▸ **Goal of the exercise**:
Could you copy every line in the listing below that has the word "icon"?

▸ **Data for the task**:
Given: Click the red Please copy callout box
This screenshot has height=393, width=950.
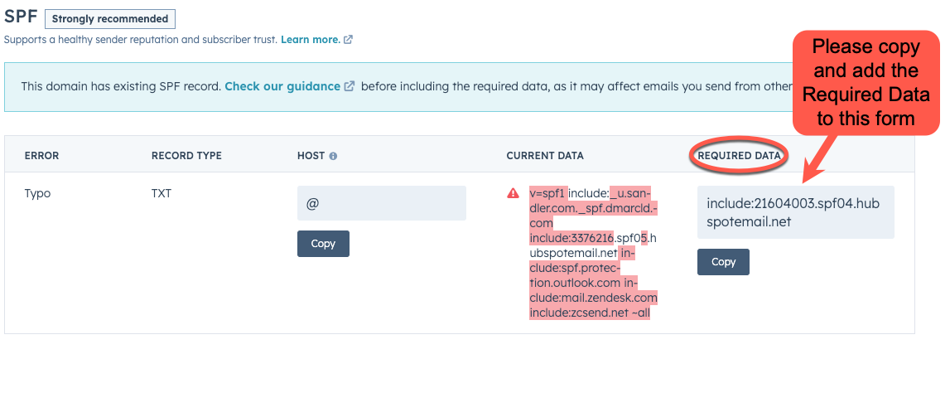Looking at the screenshot, I should [866, 83].
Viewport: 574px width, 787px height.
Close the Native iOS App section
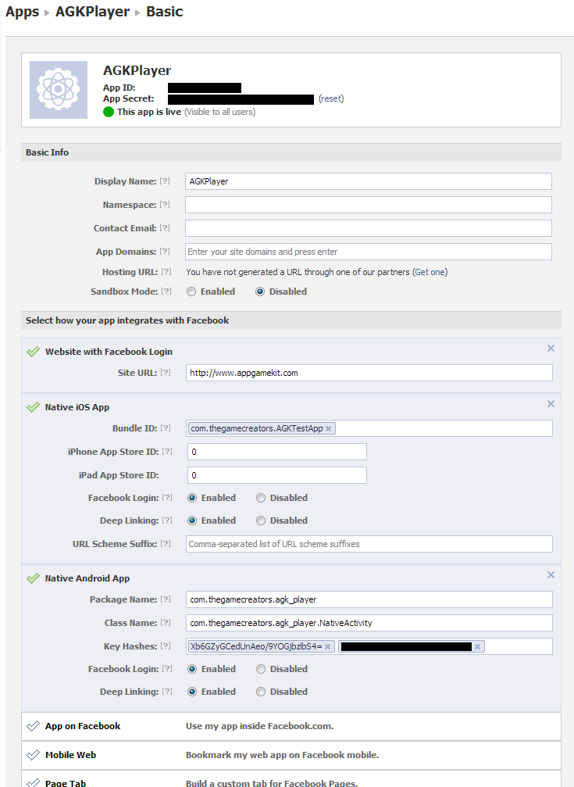click(551, 404)
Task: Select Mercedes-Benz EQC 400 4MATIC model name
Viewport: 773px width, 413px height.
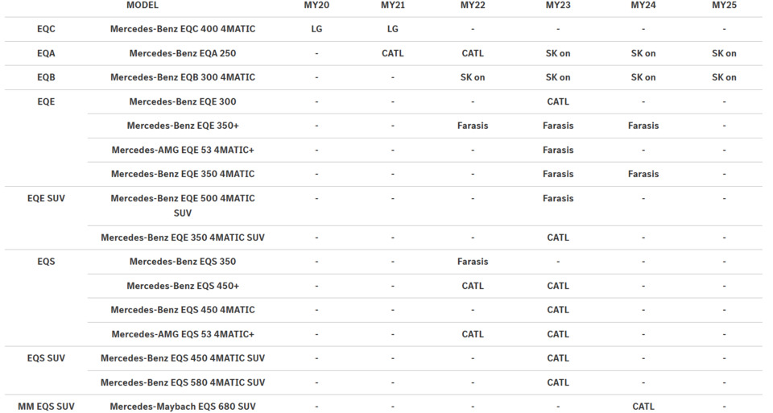Action: coord(183,29)
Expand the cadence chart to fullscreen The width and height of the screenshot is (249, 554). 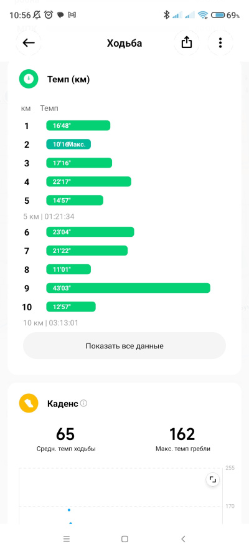click(x=213, y=479)
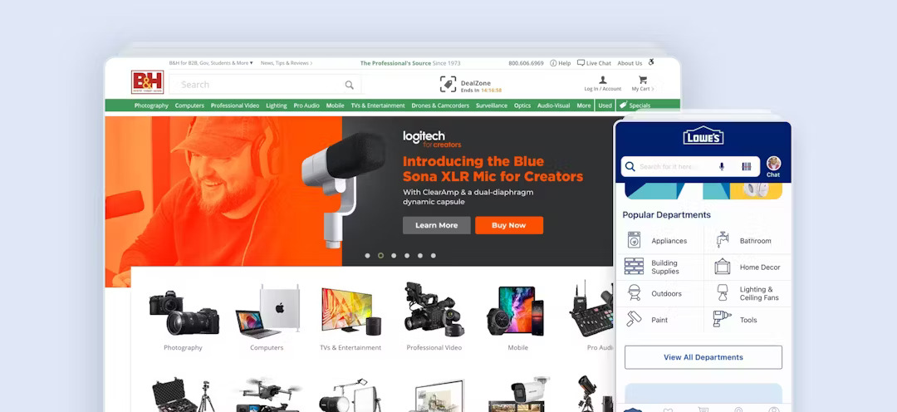Select the first carousel slide dot

[x=367, y=256]
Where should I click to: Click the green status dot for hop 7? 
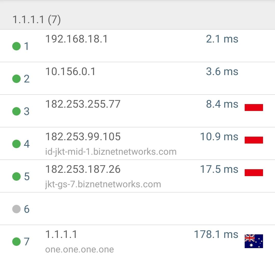(16, 241)
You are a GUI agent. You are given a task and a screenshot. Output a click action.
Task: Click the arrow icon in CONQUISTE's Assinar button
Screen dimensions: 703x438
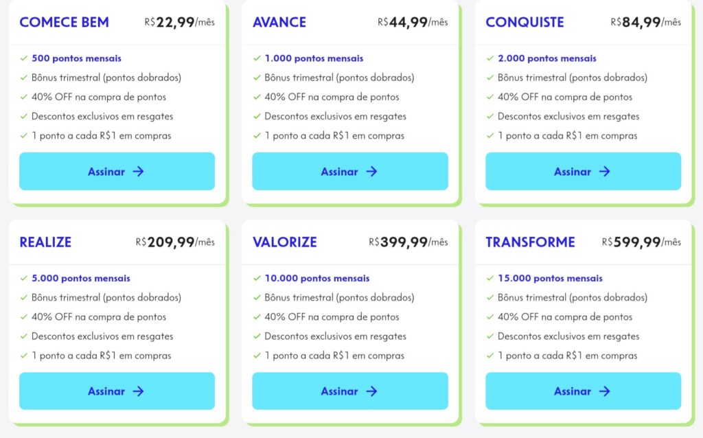pyautogui.click(x=606, y=172)
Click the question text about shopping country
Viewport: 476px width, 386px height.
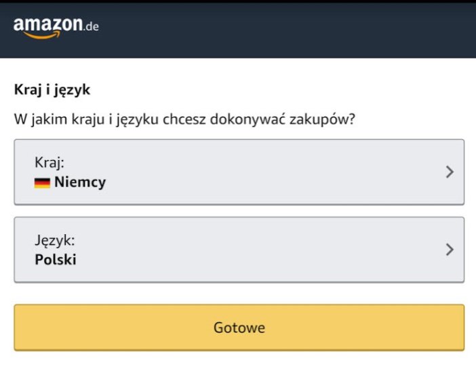click(184, 119)
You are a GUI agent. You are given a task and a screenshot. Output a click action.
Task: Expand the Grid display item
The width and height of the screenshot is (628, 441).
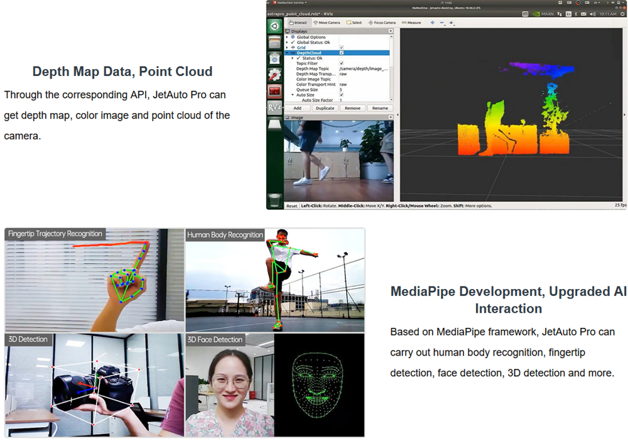tap(287, 48)
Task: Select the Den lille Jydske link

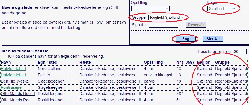Action: click(x=15, y=81)
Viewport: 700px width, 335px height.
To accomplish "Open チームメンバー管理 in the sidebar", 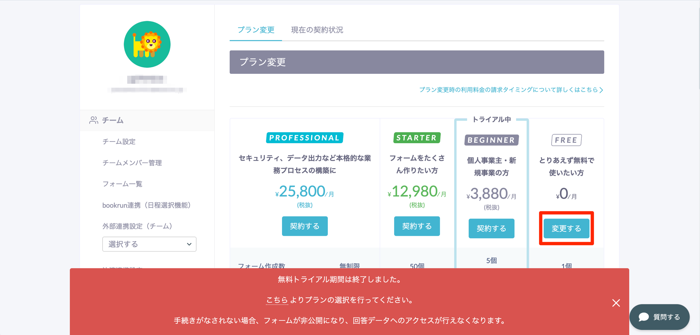I will tap(132, 163).
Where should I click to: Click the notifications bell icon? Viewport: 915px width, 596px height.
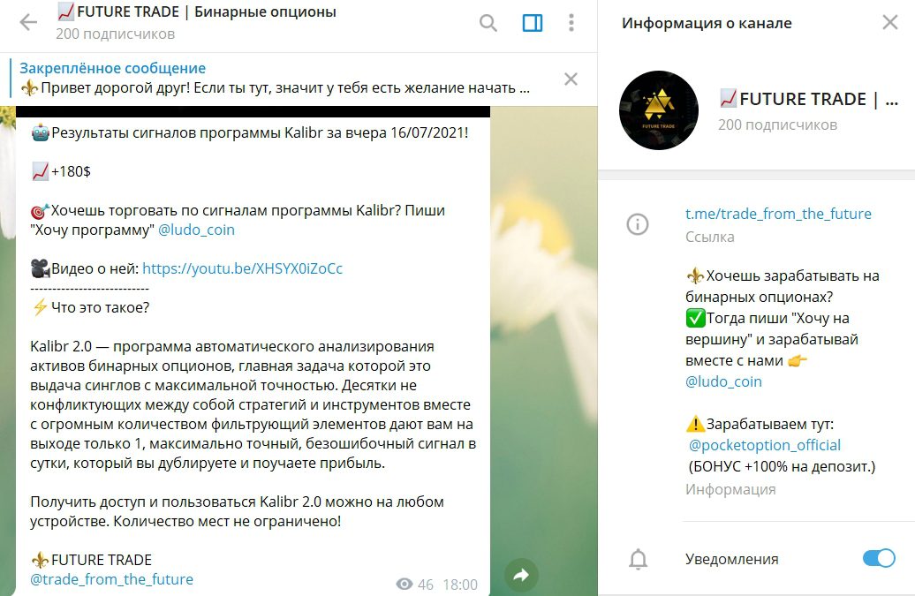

▸ **Reply to the task**:
Task: Click the arrow icon in CONQUISTE's Assinar button
Where should I click to: Click the notifications bell icon? Viewport: 915px width, 596px height.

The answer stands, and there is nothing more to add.